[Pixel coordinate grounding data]
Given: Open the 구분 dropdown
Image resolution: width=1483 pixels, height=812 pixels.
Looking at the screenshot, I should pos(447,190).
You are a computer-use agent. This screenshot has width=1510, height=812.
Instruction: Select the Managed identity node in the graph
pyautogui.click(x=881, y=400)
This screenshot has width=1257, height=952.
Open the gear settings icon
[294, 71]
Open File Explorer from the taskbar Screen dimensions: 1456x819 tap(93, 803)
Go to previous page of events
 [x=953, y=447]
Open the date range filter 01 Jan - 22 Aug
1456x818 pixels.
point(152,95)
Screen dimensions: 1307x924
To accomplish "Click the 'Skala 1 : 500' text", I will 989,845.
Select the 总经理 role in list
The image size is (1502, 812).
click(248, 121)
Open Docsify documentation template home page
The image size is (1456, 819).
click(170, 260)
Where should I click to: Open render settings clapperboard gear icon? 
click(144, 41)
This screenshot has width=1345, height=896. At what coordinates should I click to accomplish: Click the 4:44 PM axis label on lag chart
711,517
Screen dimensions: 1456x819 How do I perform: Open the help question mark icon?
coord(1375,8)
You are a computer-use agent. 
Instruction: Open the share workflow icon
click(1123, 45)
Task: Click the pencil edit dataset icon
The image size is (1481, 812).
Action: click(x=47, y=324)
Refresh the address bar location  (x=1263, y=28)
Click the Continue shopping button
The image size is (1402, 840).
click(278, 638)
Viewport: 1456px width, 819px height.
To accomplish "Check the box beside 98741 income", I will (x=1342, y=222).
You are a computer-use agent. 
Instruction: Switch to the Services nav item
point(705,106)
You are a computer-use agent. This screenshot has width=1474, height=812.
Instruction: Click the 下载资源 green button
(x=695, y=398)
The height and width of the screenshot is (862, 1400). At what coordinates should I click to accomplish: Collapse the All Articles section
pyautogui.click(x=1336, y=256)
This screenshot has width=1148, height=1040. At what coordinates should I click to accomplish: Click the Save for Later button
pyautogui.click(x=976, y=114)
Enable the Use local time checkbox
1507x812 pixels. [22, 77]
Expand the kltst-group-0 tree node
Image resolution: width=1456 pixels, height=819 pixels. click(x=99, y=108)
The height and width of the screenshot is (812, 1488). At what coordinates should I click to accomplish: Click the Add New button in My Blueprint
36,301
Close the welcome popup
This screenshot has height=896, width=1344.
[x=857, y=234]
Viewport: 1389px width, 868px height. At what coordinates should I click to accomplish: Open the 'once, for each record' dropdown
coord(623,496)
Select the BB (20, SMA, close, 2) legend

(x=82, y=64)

## Task instructions
From the records above, copy each line where the word "computer" can be found.

## Task output
You are a computer-use agent. This screenshot has width=1510, height=812.
You are a computer-use agent. 
You are a computer-use agent. 
You are a computer-use agent. This screenshot has width=1474, height=812.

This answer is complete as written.